(Pixel coordinate grounding data)
BEGIN
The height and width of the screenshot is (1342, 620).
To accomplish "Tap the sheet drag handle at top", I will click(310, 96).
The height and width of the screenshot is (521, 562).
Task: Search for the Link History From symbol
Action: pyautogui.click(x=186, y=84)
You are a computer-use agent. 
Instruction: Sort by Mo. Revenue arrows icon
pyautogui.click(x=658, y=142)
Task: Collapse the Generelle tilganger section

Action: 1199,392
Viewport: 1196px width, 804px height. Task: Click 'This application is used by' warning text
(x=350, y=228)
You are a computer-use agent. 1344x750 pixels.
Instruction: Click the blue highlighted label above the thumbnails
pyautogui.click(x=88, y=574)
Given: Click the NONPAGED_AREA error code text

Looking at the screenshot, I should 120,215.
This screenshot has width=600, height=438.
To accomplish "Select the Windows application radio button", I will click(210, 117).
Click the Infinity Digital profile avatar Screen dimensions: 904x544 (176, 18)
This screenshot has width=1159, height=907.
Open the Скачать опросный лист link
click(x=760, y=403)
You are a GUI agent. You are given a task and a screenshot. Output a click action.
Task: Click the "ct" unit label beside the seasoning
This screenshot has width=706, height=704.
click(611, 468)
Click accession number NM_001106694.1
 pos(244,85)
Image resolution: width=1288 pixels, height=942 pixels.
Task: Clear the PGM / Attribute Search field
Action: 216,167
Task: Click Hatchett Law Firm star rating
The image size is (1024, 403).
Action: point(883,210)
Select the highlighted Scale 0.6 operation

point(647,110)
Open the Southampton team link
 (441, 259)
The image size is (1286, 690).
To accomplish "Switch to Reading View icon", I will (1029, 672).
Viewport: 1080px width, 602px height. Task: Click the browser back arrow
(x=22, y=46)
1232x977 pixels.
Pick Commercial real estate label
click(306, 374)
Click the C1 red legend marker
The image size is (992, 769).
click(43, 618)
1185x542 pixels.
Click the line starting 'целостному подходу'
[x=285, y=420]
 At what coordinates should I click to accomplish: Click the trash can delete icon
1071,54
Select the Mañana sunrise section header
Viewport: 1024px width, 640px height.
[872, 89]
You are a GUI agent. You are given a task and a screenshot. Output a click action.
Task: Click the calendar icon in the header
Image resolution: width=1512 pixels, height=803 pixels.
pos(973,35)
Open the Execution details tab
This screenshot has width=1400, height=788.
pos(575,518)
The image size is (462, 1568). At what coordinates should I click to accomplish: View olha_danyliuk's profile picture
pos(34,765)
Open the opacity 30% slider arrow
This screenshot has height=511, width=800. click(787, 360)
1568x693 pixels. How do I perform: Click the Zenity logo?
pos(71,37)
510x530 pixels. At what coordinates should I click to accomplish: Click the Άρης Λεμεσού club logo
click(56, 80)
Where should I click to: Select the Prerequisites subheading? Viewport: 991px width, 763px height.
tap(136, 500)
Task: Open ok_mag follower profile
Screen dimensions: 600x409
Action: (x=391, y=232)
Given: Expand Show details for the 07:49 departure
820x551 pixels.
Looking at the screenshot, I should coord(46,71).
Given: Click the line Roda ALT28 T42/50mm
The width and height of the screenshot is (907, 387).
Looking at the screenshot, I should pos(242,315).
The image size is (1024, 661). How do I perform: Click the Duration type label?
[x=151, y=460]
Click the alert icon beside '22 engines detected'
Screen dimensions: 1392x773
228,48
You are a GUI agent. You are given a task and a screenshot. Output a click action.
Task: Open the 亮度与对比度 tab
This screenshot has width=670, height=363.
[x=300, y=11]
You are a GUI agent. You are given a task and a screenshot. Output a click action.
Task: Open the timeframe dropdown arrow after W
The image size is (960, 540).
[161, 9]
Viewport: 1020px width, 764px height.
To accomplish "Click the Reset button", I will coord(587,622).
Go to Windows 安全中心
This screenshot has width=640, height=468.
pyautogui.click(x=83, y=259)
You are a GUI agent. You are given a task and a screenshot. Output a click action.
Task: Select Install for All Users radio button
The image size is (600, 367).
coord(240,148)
END
*Exercise description*:
The answer must be a word-for-word restatement of the records.

*Answer space*:
The height and width of the screenshot is (1342, 620).
To accomplish "Tap the sheet drag handle at top", I will click(310, 96).
The height and width of the screenshot is (521, 562).
Task: Search for the Link History From symbol
Action: pyautogui.click(x=186, y=84)
You are a computer-use agent. 
Instruction: Sort by Mo. Revenue arrows icon
pyautogui.click(x=658, y=142)
Task: Collapse the Generelle tilganger section

Action: 1199,392
Viewport: 1196px width, 804px height. Task: Click 'This application is used by' warning text
(x=350, y=228)
You are a computer-use agent. 1344x750 pixels.
Instruction: Click the blue highlighted label above the thumbnails
pyautogui.click(x=88, y=574)
Given: Click the NONPAGED_AREA error code text

Looking at the screenshot, I should 120,215.
This screenshot has width=600, height=438.
To accomplish "Select the Windows application radio button", I will click(210, 117).
Click the Infinity Digital profile avatar Screen dimensions: 904x544 (176, 18)
This screenshot has width=1159, height=907.
Open the Скачать опросный лист link
click(x=760, y=403)
You are a GUI agent. You are given a task and a screenshot. Output a click action.
Task: Click the "ct" unit label beside the seasoning
This screenshot has width=706, height=704.
click(611, 468)
Click accession number NM_001106694.1
 pos(244,85)
Image resolution: width=1288 pixels, height=942 pixels.
Task: Clear the PGM / Attribute Search field
Action: 216,167
Task: Click Hatchett Law Firm star rating
The image size is (1024, 403).
Action: point(883,210)
Select the highlighted Scale 0.6 operation

point(647,110)
Open the Southampton team link
 (441, 259)
The image size is (1286, 690).
To accomplish "Switch to Reading View icon", I will (1029, 672).
Viewport: 1080px width, 602px height. Task: Click the browser back arrow
(x=22, y=46)
1232x977 pixels.
Pick Commercial real estate label
click(306, 374)
Click the C1 red legend marker
The image size is (992, 769).
click(43, 618)
1185x542 pixels.
Click the line starting 'целостному подходу'
[x=285, y=420]
 At what coordinates should I click to accomplish: Click the trash can delete icon
1071,54
Select the Mañana sunrise section header
Viewport: 1024px width, 640px height.
[872, 89]
You are a GUI agent. You are given a task and a screenshot. Output a click action.
Task: Click the calendar icon in the header
Image resolution: width=1512 pixels, height=803 pixels.
pos(973,35)
Open the Execution details tab
This screenshot has width=1400, height=788.
pos(575,518)
The image size is (462, 1568). At what coordinates should I click to accomplish: View olha_danyliuk's profile picture
pos(34,765)
Open the opacity 30% slider arrow
This screenshot has height=511, width=800. click(787, 360)
1568x693 pixels. How do I perform: Click the Zenity logo?
pos(71,37)
510x530 pixels. At what coordinates should I click to accomplish: Click the Άρης Λεμεσού club logo
click(56, 80)
Where should I click to: Select the Prerequisites subheading? Viewport: 991px width, 763px height.
tap(136, 500)
Task: Open ok_mag follower profile
Screen dimensions: 600x409
Action: (x=391, y=232)
Given: Expand Show details for the 07:49 departure
820x551 pixels.
Looking at the screenshot, I should coord(46,71).
Given: Click the line Roda ALT28 T42/50mm
The width and height of the screenshot is (907, 387).
Looking at the screenshot, I should pos(242,315).
The image size is (1024, 661). How do I perform: Click the Duration type label?
[x=151, y=460]
Click the alert icon beside '22 engines detected'
Screen dimensions: 1392x773
228,48
You are a GUI agent. You are given a task and a screenshot. Output a click action.
Task: Open the 亮度与对比度 tab
This screenshot has width=670, height=363.
[x=300, y=11]
You are a GUI agent. You are given a task and a screenshot. Output a click action.
Task: Open the timeframe dropdown arrow after W
The image size is (960, 540).
[161, 9]
Viewport: 1020px width, 764px height.
To accomplish "Click the Reset button", I will coord(587,622).
Go to Windows 安全中心
This screenshot has width=640, height=468.
pyautogui.click(x=83, y=259)
You are a GUI agent. You are given a task and a screenshot. Output a click action.
Task: Select Install for All Users radio button
The image size is (600, 367).
coord(240,148)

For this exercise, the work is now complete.